** Dataset entries follows **

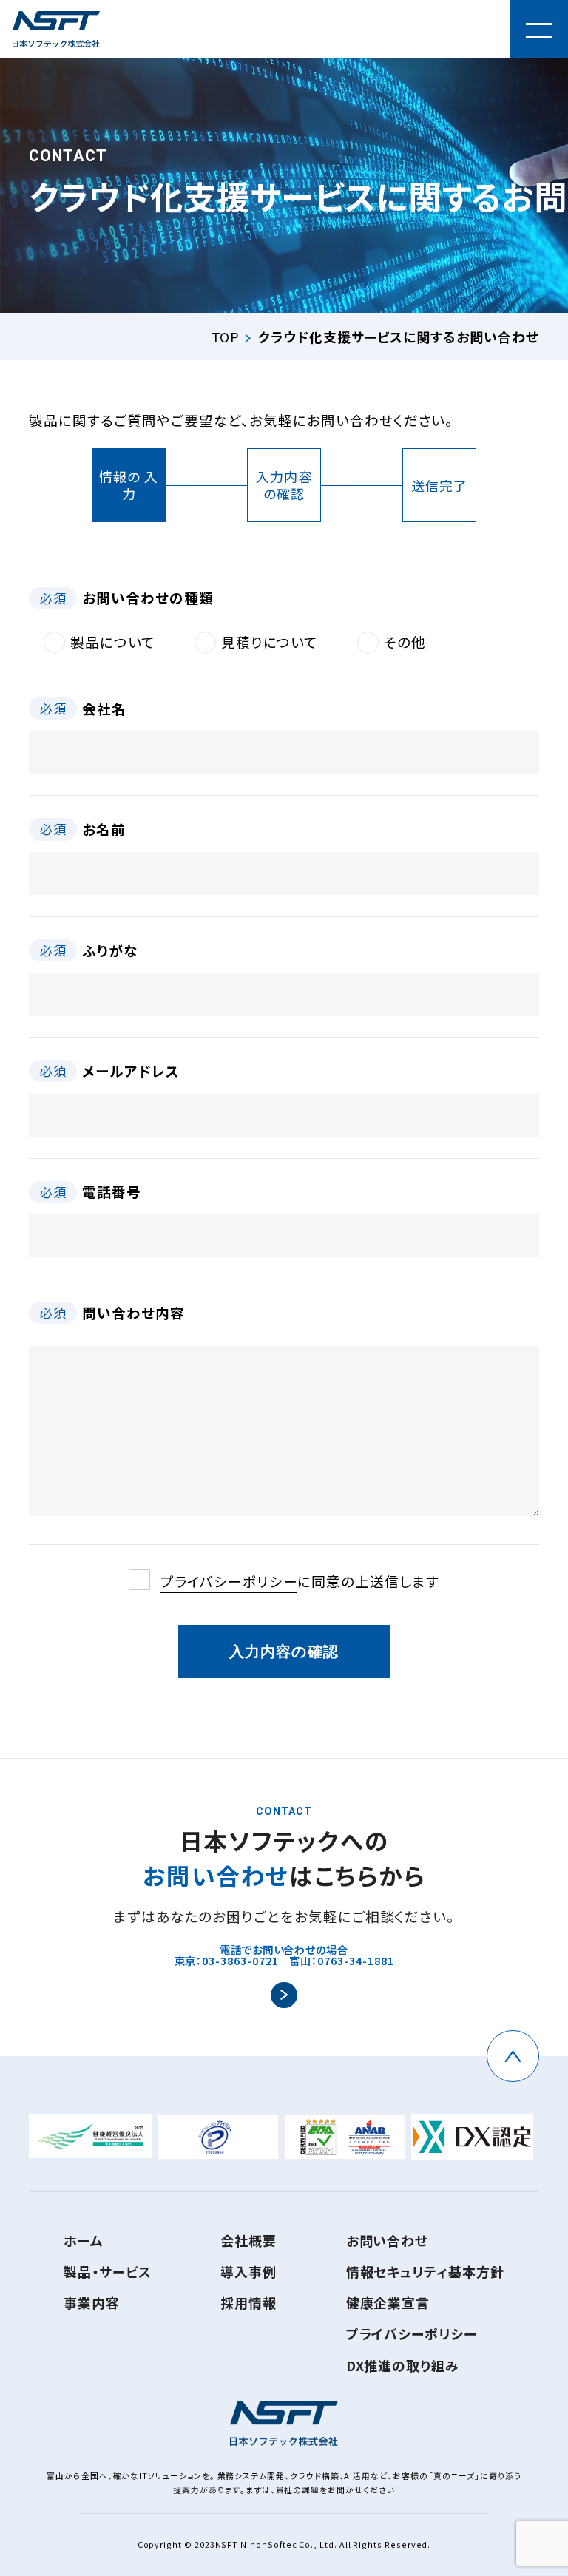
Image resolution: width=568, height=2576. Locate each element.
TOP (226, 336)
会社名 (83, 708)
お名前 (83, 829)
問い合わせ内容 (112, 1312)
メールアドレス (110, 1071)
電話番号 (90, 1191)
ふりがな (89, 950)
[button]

** End of Dataset entries **

To do: Please return the whole listing exactly. Do not copy its images.

Result of this task:
Image resolution: width=568, height=2576. Locate each element.
TOP (226, 336)
会社名 (83, 708)
お名前 (83, 829)
問い合わせ内容 (112, 1312)
メールアドレス (110, 1071)
電話番号 (90, 1191)
ふりがな (89, 950)
[button]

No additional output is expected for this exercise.